_Exercise task_
According to the passage about the JPS and the Koizumi poster, how many copies of the poster had been sold by July? Please give the figure.

_Quoted passage_

[BEGIN]

On May 11, the Japan Professional Photographers Society (JPS) finally received official approval from the Ministry of Science, Technology, and Culture as an incorporated, non-profit association .
In May, the election poster of hugely popular Prime Minister Jun'ichiro Koizumi becomes a surprise best-seller. The initial printing of 65,000 copies and subsequent printings quickly ran out. By the end of May, a little more than a week after the poster first went on sale for 50 yen each, 300,000 copies were printed and sold. By July, a whopping 600,000 posters were sold, or as many as 10,000 copies per day.

[END]

_Dataset extract_
[BEGIN]

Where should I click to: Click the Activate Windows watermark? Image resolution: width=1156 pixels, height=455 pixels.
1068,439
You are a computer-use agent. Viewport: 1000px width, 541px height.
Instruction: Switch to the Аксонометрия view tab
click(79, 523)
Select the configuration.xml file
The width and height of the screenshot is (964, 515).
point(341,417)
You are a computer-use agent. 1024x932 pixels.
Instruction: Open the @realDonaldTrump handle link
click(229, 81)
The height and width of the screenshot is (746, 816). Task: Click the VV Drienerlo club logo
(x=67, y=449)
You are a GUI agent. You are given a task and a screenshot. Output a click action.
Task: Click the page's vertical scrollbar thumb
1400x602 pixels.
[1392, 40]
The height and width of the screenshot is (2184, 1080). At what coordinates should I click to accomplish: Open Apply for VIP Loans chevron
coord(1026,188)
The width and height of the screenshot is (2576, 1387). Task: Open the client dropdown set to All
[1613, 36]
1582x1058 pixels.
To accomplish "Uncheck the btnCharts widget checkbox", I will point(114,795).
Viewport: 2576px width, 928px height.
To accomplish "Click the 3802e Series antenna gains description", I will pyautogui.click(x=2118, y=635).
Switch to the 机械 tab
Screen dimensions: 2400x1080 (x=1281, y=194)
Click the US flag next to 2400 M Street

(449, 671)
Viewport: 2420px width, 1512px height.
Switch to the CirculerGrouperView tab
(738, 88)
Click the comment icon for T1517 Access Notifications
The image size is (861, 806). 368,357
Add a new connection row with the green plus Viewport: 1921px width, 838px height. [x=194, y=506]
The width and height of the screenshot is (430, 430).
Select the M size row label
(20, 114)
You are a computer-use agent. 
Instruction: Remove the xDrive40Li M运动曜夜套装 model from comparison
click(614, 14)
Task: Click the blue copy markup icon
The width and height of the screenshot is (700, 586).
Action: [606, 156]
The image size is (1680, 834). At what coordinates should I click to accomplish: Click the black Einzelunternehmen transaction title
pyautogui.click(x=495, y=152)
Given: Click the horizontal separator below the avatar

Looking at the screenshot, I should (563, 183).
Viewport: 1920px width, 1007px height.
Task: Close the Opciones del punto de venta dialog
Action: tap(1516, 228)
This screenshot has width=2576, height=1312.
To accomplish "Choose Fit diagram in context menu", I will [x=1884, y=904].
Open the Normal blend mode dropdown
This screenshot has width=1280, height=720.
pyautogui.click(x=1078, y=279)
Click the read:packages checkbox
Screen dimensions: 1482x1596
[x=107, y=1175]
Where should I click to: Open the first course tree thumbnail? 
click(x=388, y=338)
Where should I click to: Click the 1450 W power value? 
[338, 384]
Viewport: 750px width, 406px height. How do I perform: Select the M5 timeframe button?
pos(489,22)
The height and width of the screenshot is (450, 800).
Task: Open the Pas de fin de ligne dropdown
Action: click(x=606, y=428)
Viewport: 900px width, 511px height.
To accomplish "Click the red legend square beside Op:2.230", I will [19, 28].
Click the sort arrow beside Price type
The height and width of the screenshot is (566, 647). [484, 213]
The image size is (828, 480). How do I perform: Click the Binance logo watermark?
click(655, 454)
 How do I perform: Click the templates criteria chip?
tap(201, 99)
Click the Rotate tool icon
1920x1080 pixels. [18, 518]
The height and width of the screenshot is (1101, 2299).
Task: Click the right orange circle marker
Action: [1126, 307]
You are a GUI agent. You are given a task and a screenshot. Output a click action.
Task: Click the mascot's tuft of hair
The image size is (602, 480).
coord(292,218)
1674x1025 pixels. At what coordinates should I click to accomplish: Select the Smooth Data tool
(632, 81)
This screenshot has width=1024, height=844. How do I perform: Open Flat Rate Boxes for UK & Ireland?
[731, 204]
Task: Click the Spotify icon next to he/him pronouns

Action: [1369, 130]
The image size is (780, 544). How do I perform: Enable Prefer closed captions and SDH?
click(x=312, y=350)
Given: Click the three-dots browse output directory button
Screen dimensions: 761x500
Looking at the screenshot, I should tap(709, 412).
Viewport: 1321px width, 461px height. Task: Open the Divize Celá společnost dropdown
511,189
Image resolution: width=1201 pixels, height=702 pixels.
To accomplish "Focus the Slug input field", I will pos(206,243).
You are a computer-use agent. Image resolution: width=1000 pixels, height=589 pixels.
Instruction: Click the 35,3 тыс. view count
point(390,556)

[END]

_Solution to this task_
600,000 copies.